Cassius Clare considers his scheme to have been at least partly successful when, unexpectedly, Tobias finds the phial with the remaining tablets, and, as there are more of them left than he has claimed, Clare's "deceit" is discovered. Everybody, including the servants, are embarrassed that the head of the family is both weak and a liar, and after Clare's speedy recovery he is appalled to find out that he is still not given the amount of love and attention he thinks he is entitled.

When, obviously only a few days later, Ainger finds him lying on the sofa in very much the same manner as during his faked suicide attempt, the butler does not do anything about it: he neither calls the doctor, nor does he inform Flavia about her husband's state. When the family eventually do start worrying about Clare's health the latter is already dead: now it turns out that, at the age of 52, he has had a heart attack (or something like that), that his life could have been saved but that he has just been left dying without any help.

The remaining family members now realise that far-reaching changes will have to be made.
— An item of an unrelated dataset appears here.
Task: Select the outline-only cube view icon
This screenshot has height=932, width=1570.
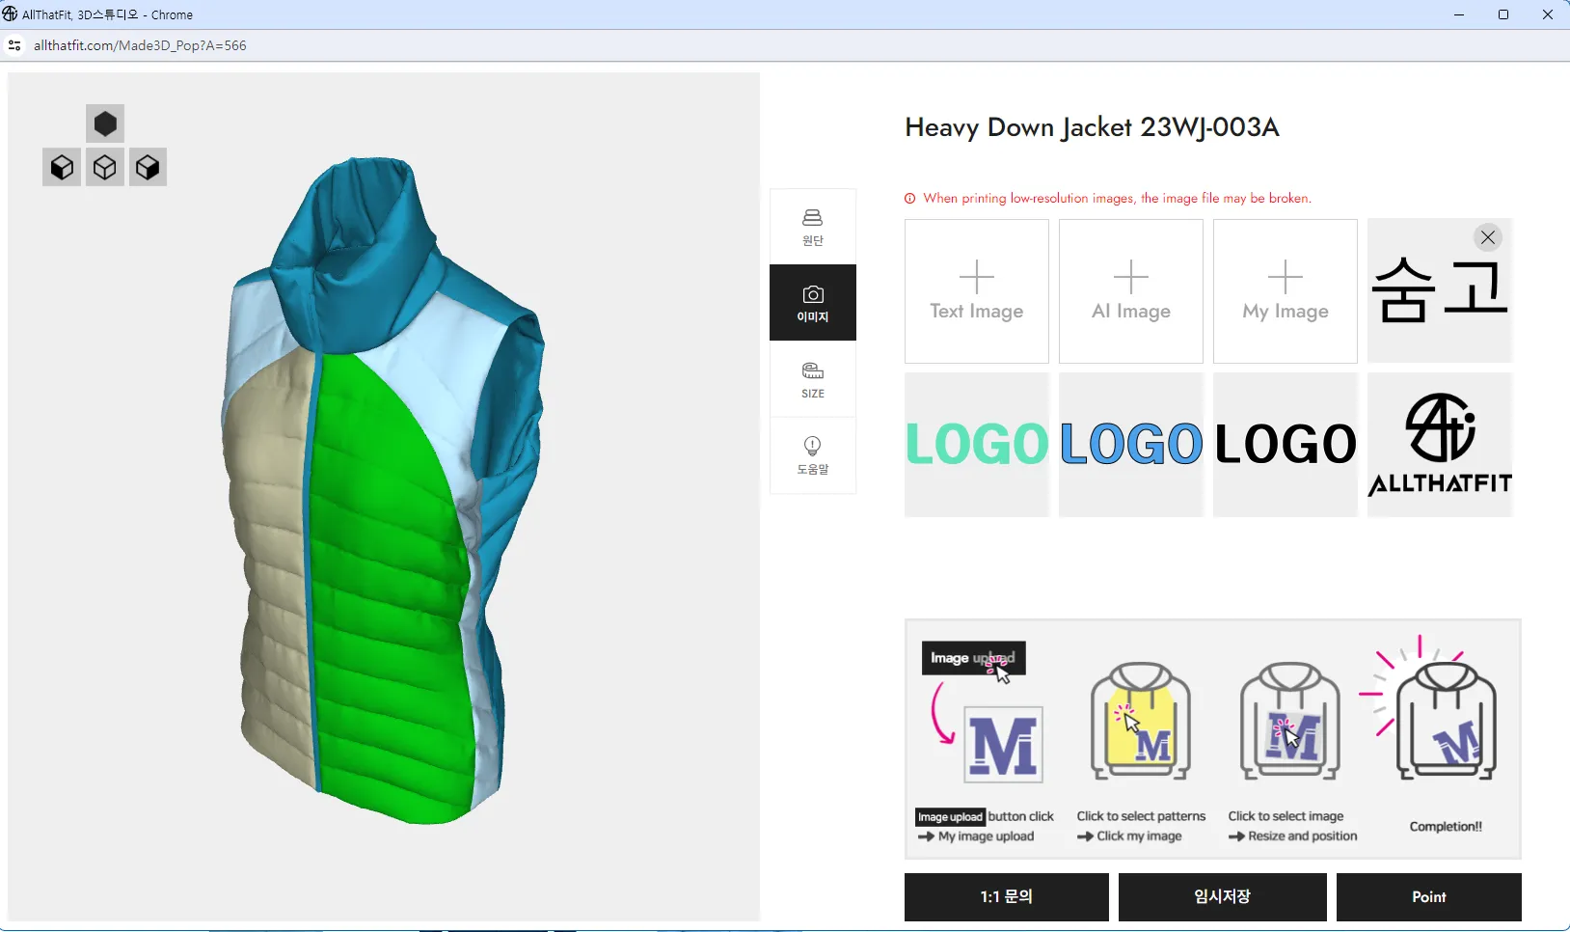Action: click(x=105, y=167)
Although they do not blame each other or themselves for Clare's death, they all agree that the two women could not possibly go on living under the same roof and raising their five children together. Catherine is prepared to leave the house for good, but on condition that she can take her two sons with her if they wish to go. When Catherine puts the question to them, it is Fabian who spontaneously decides to go with his biological mother. Guy, on the other hand, would not want to leave "Mater", but his relationship to his older brother proves to be the stronger, and so he makes up his mind to go with him.

The novel received a brief contemporary notice from Kirkus Reviews, which described Compton-Burnett's style as displaying "precise, poised, studied, epigrammatic artistry" while noting it appealed to "a select market". The Irish Times later called it "short, elegantly dry in tone, full of characters who constantly shed po-faced epigrams, and with the usual family tensions and undertones." The novel is among those cited in assessments of Compton-Burnett's broader literary reputation: V. S. Pritchett wrote in 1955 that she was "the most original novelist now writing in English", and Joyce Carol Oates described her work as "Aeschylus and Sophocles funnily reinvented by Oscar Wilde."

==Quotes==
- "It is so dignified to suffer." "But not to cause suffering."
- "Do we do everything for our own advantage?" "Yes, I think we do. No one else does anything for it. So it takes all our time to get enough done."
- "Perhaps that is the difference between a bad person and a good; that the one reveals himself, and the other has the proper feeling to hide it."
- "It is easier to face death than to face life."